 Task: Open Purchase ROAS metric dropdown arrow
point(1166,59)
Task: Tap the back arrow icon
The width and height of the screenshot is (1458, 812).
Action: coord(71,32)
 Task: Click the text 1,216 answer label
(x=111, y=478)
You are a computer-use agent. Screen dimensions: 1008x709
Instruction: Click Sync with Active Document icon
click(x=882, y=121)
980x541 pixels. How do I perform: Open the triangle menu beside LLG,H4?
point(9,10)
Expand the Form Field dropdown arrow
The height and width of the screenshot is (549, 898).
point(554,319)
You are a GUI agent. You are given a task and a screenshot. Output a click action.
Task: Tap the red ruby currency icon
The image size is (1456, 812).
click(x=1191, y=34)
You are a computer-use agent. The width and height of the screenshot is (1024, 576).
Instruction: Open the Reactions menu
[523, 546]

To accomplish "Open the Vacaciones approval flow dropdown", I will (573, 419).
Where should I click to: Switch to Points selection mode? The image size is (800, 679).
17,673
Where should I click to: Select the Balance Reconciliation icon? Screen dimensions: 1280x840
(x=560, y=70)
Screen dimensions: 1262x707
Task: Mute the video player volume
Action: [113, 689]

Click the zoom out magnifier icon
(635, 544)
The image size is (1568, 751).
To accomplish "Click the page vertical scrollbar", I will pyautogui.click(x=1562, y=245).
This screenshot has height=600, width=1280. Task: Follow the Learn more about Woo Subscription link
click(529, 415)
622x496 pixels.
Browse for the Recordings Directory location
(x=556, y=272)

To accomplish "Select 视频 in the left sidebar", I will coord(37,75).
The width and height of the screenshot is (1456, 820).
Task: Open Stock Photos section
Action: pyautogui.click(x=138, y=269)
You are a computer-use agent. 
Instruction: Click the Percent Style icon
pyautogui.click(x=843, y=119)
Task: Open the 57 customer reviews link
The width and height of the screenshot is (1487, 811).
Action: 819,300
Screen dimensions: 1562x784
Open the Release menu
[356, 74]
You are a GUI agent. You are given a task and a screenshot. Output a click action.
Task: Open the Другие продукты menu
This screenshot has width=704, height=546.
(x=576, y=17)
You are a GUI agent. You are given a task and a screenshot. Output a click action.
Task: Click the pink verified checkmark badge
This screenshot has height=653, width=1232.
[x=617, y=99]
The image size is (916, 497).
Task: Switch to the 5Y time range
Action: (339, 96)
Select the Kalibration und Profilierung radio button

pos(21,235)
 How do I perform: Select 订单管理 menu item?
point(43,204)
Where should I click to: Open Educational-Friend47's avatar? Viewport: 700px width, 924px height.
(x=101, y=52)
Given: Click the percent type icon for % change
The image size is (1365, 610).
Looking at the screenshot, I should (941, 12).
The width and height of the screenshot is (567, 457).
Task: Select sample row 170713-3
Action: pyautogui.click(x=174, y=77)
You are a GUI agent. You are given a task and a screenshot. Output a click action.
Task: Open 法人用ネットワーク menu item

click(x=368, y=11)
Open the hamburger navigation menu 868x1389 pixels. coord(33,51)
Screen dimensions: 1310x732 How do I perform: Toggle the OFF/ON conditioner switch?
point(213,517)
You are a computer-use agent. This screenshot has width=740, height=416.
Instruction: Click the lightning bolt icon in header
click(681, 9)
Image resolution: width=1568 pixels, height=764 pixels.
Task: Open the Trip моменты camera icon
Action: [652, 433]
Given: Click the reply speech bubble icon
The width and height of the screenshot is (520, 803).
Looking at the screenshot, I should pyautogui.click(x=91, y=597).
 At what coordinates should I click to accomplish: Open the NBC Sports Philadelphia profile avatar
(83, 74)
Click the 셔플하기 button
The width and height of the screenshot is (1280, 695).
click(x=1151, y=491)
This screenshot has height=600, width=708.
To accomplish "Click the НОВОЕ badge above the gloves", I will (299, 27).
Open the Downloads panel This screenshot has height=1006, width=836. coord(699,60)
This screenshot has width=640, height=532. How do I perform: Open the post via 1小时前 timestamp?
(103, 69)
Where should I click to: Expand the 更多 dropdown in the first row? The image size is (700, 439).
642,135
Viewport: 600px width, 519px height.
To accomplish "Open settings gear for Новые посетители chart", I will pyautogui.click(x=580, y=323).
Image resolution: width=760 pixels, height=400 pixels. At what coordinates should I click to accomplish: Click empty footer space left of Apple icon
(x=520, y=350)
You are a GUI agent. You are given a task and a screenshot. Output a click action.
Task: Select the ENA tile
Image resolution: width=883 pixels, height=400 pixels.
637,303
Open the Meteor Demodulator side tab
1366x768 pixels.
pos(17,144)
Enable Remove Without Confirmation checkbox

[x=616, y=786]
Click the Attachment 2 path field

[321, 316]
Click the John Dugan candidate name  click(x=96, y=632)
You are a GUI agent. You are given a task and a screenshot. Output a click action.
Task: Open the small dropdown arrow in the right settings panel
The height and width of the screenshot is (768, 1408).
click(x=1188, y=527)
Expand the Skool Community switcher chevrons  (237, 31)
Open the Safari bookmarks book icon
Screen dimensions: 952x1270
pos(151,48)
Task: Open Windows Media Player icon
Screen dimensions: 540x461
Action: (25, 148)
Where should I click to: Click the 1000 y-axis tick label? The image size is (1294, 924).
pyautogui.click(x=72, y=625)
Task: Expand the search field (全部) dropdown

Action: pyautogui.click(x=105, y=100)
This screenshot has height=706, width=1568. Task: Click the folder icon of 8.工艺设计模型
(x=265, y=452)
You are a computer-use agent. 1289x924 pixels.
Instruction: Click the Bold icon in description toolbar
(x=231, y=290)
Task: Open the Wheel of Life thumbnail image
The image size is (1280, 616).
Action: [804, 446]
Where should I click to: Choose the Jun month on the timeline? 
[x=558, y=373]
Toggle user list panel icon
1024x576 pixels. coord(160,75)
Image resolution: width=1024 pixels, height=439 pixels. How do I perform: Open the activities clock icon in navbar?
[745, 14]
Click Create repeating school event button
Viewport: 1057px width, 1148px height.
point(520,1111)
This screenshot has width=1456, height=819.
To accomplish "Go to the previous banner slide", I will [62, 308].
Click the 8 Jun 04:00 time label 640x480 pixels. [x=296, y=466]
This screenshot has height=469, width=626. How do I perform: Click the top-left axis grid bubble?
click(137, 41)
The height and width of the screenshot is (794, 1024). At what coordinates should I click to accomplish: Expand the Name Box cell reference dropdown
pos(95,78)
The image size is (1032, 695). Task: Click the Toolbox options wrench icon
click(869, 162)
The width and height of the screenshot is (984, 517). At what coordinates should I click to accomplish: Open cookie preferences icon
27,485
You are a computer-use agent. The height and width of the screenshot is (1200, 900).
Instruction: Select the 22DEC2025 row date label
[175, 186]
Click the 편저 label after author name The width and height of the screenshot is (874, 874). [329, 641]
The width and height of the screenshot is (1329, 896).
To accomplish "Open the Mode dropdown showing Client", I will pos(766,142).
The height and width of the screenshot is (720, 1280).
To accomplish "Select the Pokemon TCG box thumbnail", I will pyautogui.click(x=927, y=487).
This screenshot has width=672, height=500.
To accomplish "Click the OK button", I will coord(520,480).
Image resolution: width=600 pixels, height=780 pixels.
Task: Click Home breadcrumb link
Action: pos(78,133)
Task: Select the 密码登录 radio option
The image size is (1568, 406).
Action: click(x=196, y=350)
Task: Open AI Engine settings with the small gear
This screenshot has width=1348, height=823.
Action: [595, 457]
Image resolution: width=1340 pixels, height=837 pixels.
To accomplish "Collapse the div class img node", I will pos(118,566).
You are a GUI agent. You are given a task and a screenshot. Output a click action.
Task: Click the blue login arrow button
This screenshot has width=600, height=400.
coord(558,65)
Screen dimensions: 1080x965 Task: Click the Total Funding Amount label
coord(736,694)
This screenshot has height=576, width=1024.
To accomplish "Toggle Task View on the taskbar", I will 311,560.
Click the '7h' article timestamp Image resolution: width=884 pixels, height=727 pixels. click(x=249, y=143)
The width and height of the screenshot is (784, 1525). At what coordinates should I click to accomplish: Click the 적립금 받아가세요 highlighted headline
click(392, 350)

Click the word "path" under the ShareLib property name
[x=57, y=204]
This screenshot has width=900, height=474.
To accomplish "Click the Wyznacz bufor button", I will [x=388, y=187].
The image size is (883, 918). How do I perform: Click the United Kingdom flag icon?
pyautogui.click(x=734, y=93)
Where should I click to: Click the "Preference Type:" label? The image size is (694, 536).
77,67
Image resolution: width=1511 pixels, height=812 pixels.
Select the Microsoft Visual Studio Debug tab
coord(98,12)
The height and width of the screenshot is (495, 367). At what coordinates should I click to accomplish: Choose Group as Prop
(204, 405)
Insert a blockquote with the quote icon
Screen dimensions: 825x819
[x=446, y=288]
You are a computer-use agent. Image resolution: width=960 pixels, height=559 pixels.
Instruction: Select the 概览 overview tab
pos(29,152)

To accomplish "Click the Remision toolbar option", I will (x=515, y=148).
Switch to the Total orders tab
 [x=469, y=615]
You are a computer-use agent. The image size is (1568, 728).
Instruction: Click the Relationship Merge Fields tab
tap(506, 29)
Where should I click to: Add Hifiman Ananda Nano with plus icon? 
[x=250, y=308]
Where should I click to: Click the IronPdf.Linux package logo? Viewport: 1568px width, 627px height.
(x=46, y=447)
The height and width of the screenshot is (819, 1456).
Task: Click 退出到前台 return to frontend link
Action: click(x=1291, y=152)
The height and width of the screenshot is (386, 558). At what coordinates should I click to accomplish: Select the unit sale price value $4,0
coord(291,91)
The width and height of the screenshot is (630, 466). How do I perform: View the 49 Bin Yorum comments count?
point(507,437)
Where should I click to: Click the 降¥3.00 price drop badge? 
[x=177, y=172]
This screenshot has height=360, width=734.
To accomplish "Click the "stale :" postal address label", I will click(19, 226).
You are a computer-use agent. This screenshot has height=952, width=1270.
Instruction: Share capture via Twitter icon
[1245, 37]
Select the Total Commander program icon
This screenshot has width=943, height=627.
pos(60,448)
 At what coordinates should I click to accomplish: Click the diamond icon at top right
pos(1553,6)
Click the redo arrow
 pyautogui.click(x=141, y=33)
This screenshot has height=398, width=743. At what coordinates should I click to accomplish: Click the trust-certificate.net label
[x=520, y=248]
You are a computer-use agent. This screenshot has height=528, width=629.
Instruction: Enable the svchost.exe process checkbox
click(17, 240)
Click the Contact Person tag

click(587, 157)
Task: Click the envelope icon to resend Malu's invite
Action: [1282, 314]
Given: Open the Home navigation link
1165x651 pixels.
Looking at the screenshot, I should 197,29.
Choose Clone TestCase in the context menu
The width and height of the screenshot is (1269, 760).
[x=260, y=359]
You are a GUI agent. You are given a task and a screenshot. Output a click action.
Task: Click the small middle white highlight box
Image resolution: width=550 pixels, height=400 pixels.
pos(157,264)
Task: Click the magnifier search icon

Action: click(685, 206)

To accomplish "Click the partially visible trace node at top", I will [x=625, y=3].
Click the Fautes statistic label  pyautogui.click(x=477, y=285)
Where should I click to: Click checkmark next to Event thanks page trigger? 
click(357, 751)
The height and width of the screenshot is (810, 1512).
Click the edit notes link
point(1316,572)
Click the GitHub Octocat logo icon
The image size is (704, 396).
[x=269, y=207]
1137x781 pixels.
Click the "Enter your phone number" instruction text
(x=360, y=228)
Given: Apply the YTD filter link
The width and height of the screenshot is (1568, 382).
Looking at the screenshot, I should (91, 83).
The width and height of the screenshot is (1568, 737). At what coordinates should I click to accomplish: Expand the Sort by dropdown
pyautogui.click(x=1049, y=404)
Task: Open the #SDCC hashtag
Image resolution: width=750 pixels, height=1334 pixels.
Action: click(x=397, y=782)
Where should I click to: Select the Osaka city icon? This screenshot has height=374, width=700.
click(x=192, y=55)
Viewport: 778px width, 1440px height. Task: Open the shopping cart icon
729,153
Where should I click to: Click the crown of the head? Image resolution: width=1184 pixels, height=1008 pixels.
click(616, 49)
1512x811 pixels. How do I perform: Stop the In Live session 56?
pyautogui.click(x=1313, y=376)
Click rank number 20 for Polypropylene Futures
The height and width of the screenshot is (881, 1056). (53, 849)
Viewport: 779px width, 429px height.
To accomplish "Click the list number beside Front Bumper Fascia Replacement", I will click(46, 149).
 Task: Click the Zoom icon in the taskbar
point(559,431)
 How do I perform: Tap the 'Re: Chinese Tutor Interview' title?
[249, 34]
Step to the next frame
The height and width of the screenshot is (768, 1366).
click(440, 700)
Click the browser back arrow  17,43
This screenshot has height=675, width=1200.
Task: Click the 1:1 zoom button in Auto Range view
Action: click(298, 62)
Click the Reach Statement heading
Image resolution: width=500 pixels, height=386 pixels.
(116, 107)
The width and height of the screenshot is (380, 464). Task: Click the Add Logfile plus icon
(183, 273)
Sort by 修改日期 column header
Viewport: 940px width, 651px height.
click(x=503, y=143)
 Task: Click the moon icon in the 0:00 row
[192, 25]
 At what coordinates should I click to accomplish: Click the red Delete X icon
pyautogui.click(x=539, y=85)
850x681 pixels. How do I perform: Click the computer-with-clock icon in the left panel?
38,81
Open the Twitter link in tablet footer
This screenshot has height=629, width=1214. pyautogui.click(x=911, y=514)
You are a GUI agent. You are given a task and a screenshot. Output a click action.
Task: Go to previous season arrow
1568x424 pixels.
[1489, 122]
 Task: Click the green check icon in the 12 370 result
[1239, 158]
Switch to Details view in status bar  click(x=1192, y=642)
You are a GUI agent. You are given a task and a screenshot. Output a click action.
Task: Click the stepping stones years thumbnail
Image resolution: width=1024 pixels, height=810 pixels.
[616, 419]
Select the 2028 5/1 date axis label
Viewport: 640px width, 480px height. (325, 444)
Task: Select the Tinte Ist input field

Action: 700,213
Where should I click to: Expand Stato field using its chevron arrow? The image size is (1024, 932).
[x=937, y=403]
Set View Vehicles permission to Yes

----

• [TASK GOAL] The lines to return are those in the entries above that include "node".

• [RESULT]
To accomplish "Collapse the div class img node", I will pos(118,566).
To accomplish "Click the partially visible trace node at top", I will [x=625, y=3].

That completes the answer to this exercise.